The selectivities of O₂ to H₂O and CO₂ ($S_{C{O}_2}, S_{H_{2}O}$) are determined by Equations (9) and (10). For the H₂O selectivity, the selectivity of CO₂ is used since the CO₂ content in the product gas is easily and accurately obtained by online gas analysis.

$$S_{C{O}_2}=\frac{{\dot{n}}_{C{O}_2}}{{\dot{n}}_{O_2,0}-{\dot{n}}_{O_2}}$$

(9)

$$S_{H_{2}O}=1-S_{C{O}_2}$$

(10)

The reaction rate related to the mass of catalyst is calculated via Equation (11)

$${\dot{r}}_i=\frac{{\dot{n}}_{i,0}-{\dot{n}}_i}{m_{cat}}$$

(11)

where $m_{cat}$ is the mass of the catalyst and ${\dot{n}}_i$ the molar gas flow of compound i.

4. Conclusions

This work shows that Fischer-Tropsch fixed bed synthesis can be applied with syngas containing traces of O₂ (e.g., about 1%, if syngas is produced in plasma based processes) as long as sufficient cooling of the reactor (tubes) is applied. During FTS with oxygen in the syngas, the catalyst does not oxidize and the O₂ is converted exclusively to H₂O and CO₂. The FTS (acticity of catalyst, product distribution) is not influenced by O₂, except that a small (unwanted, but for the given case unavoidable) consumption of CO and H₂ by reaction with O₂ takes place. The O₂ reaction, i.e., the formation of H₂O and CO₂, is of first order with regard to O₂, and the selectivities to CO₂ (about 30%) and H₂O (70%) are not altered by the O₂ content of the syngas, and also the influence of the CO and H₂ content on the selectivity is marginal.
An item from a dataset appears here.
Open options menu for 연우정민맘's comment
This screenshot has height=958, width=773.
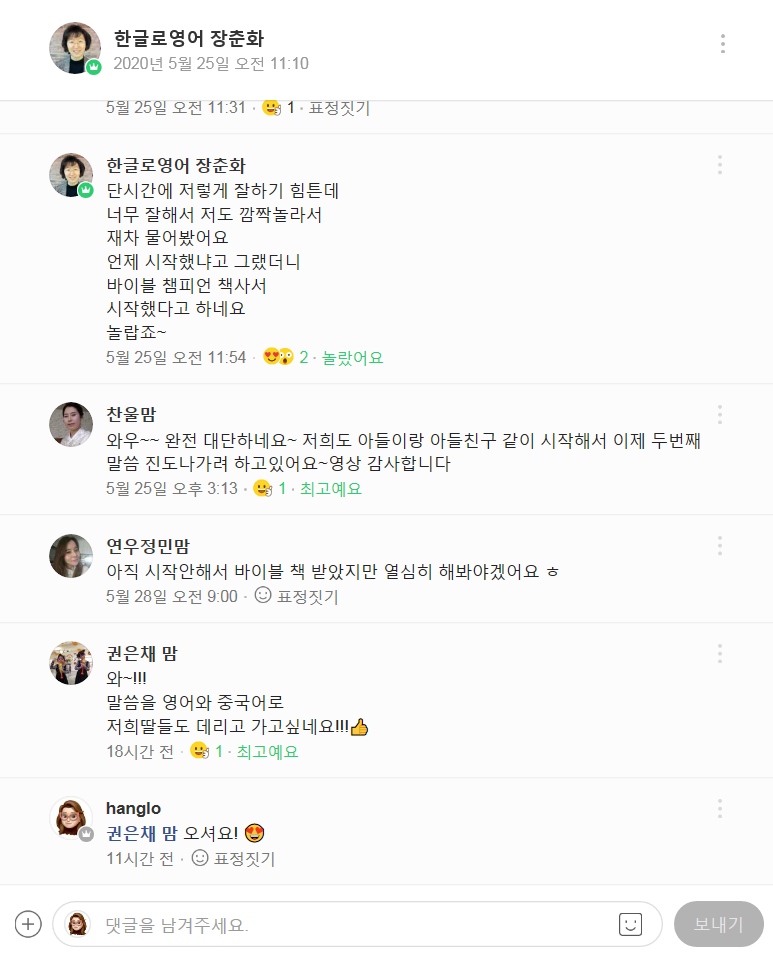click(x=719, y=546)
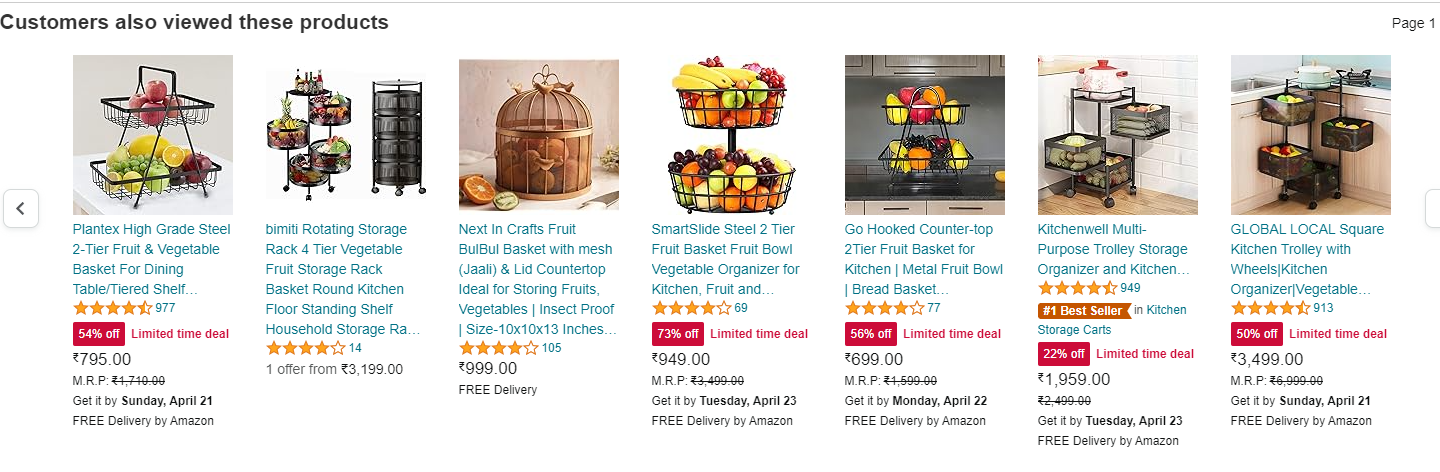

For the proposed new synthesis route to produce CO₂-neutral maritime fuel via a plasma-based CO supply, the consumption of O₂ leads to an addtional heat release in the FTS, which may be critical with regard to a temperature runaway of a cooled multi-tubular FT reactor: For only 1% O₂ in the syngas, the adiabatic temperature rise is 170 K (compared to about 1500 K for FTS with syngas consisting of pure H₂ and CO in a ratio of 2). To avoid this additional heat release, O₂, if present in the syngas, could be also completely converted to H₂O and CO₂ by a catalytic conversion step and pre-reactor in front of the FT reactor. A similar case is, for example, also discussed and investigated for the removal of oxygen traces present in raw coke oven gas, if high purity H₂ should be produced by pressure swing adsorption. Respective investigations with regard to the case of FTS are currently conducted, and will be presented elsewhere.